(Dataset entries)
═══

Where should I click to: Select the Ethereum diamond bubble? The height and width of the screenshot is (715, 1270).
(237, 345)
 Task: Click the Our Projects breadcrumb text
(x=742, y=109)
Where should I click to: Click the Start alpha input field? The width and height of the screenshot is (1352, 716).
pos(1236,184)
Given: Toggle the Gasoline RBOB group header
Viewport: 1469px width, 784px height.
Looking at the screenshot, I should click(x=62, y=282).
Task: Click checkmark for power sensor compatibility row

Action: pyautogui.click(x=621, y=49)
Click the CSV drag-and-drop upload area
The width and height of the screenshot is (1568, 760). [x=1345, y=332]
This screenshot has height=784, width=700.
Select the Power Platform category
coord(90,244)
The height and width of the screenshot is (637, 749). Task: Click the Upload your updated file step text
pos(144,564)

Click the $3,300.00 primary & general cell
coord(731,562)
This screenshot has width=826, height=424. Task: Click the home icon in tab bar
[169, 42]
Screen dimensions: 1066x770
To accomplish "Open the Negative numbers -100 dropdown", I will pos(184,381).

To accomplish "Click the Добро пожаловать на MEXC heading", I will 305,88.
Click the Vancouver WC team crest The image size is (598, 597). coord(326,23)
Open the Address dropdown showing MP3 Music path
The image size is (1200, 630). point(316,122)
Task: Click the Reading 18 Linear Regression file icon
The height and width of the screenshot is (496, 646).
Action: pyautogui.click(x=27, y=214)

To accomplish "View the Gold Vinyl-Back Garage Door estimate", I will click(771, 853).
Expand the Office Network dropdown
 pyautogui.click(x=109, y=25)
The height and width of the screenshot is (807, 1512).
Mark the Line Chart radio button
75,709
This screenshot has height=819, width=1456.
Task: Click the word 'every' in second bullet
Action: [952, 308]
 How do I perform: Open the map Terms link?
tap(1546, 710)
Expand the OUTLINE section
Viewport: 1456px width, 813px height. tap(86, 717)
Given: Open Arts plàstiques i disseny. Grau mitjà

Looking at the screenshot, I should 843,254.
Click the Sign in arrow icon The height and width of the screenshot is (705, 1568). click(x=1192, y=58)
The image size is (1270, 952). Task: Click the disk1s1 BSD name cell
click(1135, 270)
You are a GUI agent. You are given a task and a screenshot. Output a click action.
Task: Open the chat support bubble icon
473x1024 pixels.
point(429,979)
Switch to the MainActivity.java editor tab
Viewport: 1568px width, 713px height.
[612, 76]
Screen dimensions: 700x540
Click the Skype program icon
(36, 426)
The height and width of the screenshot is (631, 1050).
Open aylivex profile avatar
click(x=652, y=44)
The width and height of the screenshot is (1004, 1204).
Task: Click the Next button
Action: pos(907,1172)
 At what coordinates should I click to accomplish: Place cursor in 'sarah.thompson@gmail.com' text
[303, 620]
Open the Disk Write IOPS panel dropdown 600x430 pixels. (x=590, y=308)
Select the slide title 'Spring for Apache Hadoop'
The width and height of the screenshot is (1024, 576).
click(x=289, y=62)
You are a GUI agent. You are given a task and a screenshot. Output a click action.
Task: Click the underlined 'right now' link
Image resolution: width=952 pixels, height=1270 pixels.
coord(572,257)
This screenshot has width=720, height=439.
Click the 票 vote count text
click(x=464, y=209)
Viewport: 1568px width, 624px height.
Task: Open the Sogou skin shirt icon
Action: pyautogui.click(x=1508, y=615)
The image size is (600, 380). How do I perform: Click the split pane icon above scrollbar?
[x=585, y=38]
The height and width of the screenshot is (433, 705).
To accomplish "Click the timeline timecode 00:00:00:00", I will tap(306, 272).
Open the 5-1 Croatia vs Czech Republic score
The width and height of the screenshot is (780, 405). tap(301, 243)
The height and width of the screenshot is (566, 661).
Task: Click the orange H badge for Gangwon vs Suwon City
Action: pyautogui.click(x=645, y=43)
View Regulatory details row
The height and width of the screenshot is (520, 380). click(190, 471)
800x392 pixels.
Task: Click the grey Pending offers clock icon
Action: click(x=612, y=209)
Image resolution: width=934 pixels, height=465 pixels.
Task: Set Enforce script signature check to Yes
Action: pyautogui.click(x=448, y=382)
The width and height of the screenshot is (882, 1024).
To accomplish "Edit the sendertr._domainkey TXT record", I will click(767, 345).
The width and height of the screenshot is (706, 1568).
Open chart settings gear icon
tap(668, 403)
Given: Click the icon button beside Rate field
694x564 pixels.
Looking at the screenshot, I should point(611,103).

═══

Task details: Print all of the data exactly as it stands above.

Answer to the exercise:
Where should I click to: Select the Ethereum diamond bubble? The height and width of the screenshot is (715, 1270).
(237, 345)
 Task: Click the Our Projects breadcrumb text
(x=742, y=109)
Where should I click to: Click the Start alpha input field? The width and height of the screenshot is (1352, 716).
pos(1236,184)
Given: Toggle the Gasoline RBOB group header
Viewport: 1469px width, 784px height.
Looking at the screenshot, I should click(x=62, y=282).
Task: Click checkmark for power sensor compatibility row

Action: pyautogui.click(x=621, y=49)
Click the CSV drag-and-drop upload area
The width and height of the screenshot is (1568, 760). [x=1345, y=332]
This screenshot has height=784, width=700.
Select the Power Platform category
coord(90,244)
The height and width of the screenshot is (637, 749). Task: Click the Upload your updated file step text
pos(144,564)

Click the $3,300.00 primary & general cell
coord(731,562)
This screenshot has width=826, height=424. Task: Click the home icon in tab bar
[169, 42]
Screen dimensions: 1066x770
To accomplish "Open the Negative numbers -100 dropdown", I will pos(184,381).

To accomplish "Click the Добро пожаловать на MEXC heading", I will 305,88.
Click the Vancouver WC team crest The image size is (598, 597). coord(326,23)
Open the Address dropdown showing MP3 Music path
The image size is (1200, 630). point(316,122)
Task: Click the Reading 18 Linear Regression file icon
The height and width of the screenshot is (496, 646).
Action: pyautogui.click(x=27, y=214)

To accomplish "View the Gold Vinyl-Back Garage Door estimate", I will click(771, 853).
Expand the Office Network dropdown
 pyautogui.click(x=109, y=25)
The height and width of the screenshot is (807, 1512).
Mark the Line Chart radio button
75,709
This screenshot has height=819, width=1456.
Task: Click the word 'every' in second bullet
Action: [952, 308]
 How do I perform: Open the map Terms link?
tap(1546, 710)
Expand the OUTLINE section
Viewport: 1456px width, 813px height. tap(86, 717)
Given: Open Arts plàstiques i disseny. Grau mitjà

Looking at the screenshot, I should 843,254.
Click the Sign in arrow icon The height and width of the screenshot is (705, 1568). click(x=1192, y=58)
The image size is (1270, 952). Task: Click the disk1s1 BSD name cell
click(1135, 270)
You are a GUI agent. You are given a task and a screenshot. Output a click action.
Task: Open the chat support bubble icon
473x1024 pixels.
point(429,979)
Switch to the MainActivity.java editor tab
Viewport: 1568px width, 713px height.
[612, 76]
Screen dimensions: 700x540
Click the Skype program icon
(36, 426)
The height and width of the screenshot is (631, 1050).
Open aylivex profile avatar
click(x=652, y=44)
The width and height of the screenshot is (1004, 1204).
Task: Click the Next button
Action: pos(907,1172)
 At what coordinates should I click to accomplish: Place cursor in 'sarah.thompson@gmail.com' text
[303, 620]
Open the Disk Write IOPS panel dropdown 600x430 pixels. (x=590, y=308)
Select the slide title 'Spring for Apache Hadoop'
The width and height of the screenshot is (1024, 576).
click(x=289, y=62)
You are a GUI agent. You are given a task and a screenshot. Output a click action.
Task: Click the underlined 'right now' link
Image resolution: width=952 pixels, height=1270 pixels.
coord(572,257)
This screenshot has width=720, height=439.
Click the 票 vote count text
click(x=464, y=209)
Viewport: 1568px width, 624px height.
Task: Open the Sogou skin shirt icon
Action: pyautogui.click(x=1508, y=615)
The image size is (600, 380). How do I perform: Click the split pane icon above scrollbar?
[x=585, y=38]
The height and width of the screenshot is (433, 705).
To accomplish "Click the timeline timecode 00:00:00:00", I will tap(306, 272).
Open the 5-1 Croatia vs Czech Republic score
The width and height of the screenshot is (780, 405). tap(301, 243)
The height and width of the screenshot is (566, 661).
Task: Click the orange H badge for Gangwon vs Suwon City
Action: pyautogui.click(x=645, y=43)
View Regulatory details row
The height and width of the screenshot is (520, 380). click(190, 471)
800x392 pixels.
Task: Click the grey Pending offers clock icon
Action: click(x=612, y=209)
Image resolution: width=934 pixels, height=465 pixels.
Task: Set Enforce script signature check to Yes
Action: pyautogui.click(x=448, y=382)
The width and height of the screenshot is (882, 1024).
To accomplish "Edit the sendertr._domainkey TXT record", I will click(767, 345).
The width and height of the screenshot is (706, 1568).
Open chart settings gear icon
tap(668, 403)
Given: Click the icon button beside Rate field
694x564 pixels.
Looking at the screenshot, I should point(611,103).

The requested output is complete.